Lia ressalta ainda que a formação dos profissionais de saúde “enfatiza o curativismo e uma noção biologicista do sofrimento”, o que contribui para que eles priorizem o uso de benzodiazepínicos para tratar pessoas com problemas psíquicos. Ela afirma que a formação desses profissionais precisa ir além do “modelo medicalizador”, para que eles disponham de recursos que possibilitem tratamentos mais humanizados. A professora afirma que o SUS deveria fornecer para a população as mesmas possibilidades de acesso aos recursos, incluindo tratamentos alternativos ao uso de medicamentos.

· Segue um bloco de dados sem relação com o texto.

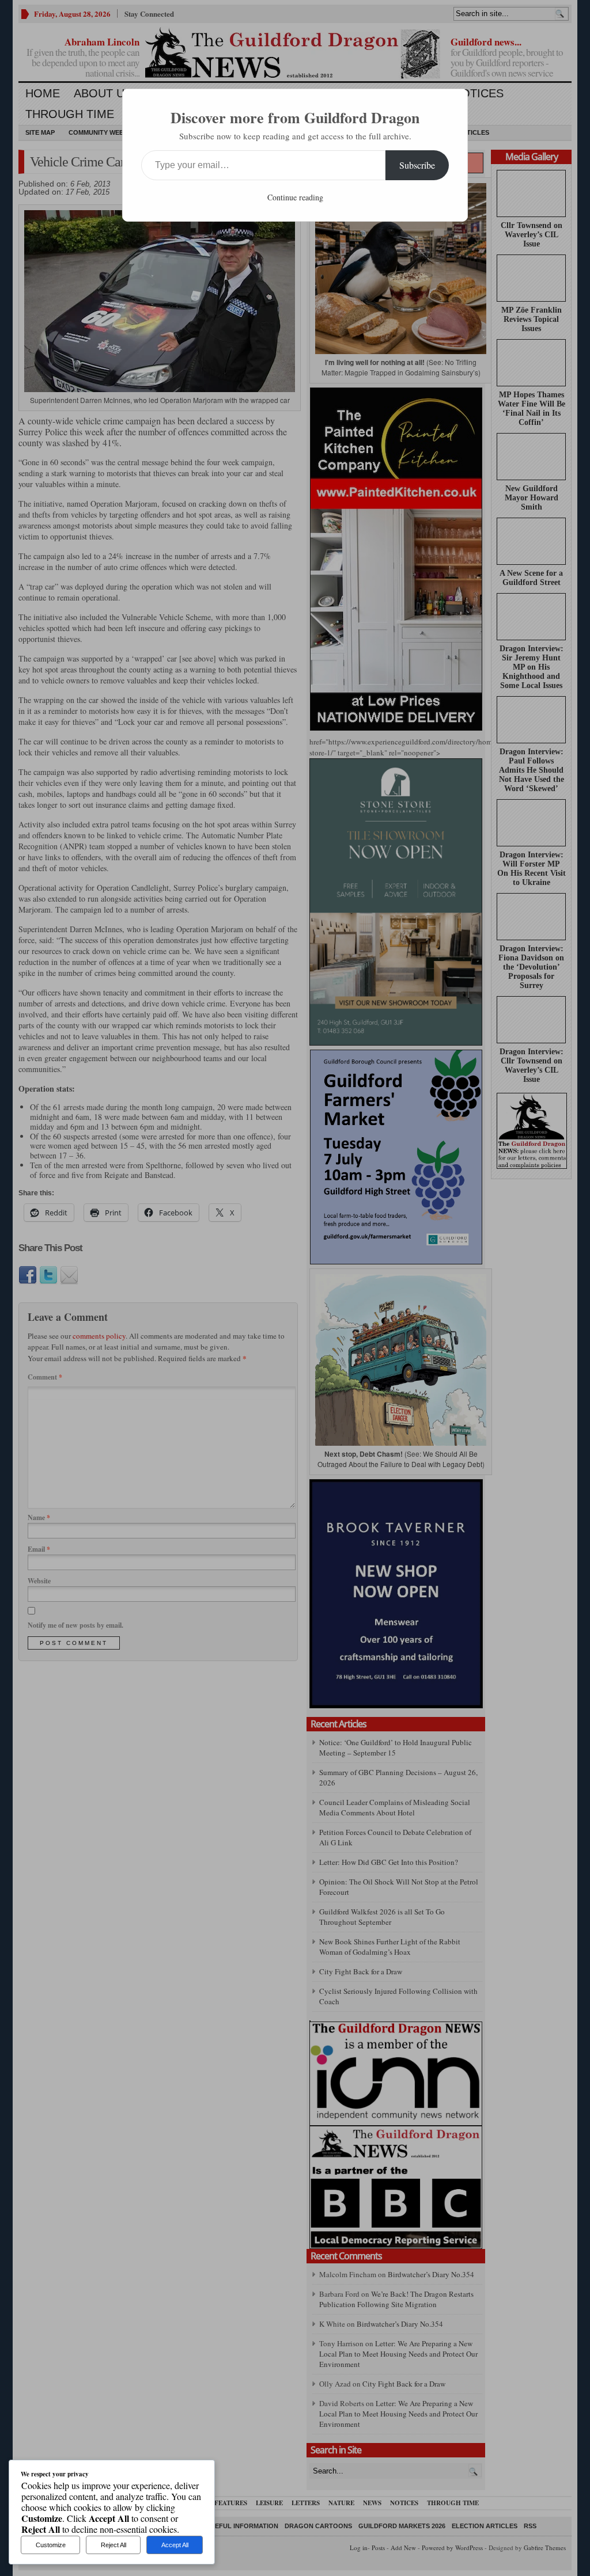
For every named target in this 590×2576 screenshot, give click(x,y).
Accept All (174, 2544)
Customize (51, 2544)
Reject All (113, 2544)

Diante dos resultados da pesquisa, onde a equipe constatou que eventos da vida cotidiana que as mulheres que participaram da pesquisa vivenciam é o principal causador dos sofrimentos psíquicos desenvolvidos por elas, Lia afirma que é preciso refletir sobre a realidade dessas pessoas. Para ela, a medicalização do sofrimento dessas mulheres não pode ser a única forma de terapia, pois elas precisam encontrar formas de lidar com a realidade vivenciada.

Para Lia, o apoio da Funcap foi fundamental para o desenvolvimento da pesquisa. Ela destaca a importância da Fundação para o fomento do desenvolvimento científico no Ceará, por se tratar de uma região “que tem menos acesso aos financiamentos das agências de alcance nacional”. Além disso, a pesquisadora evidencia a relevância de estudos como esse, que contemplam e discutem a realidade local, evidenciando as especificidades do Estado.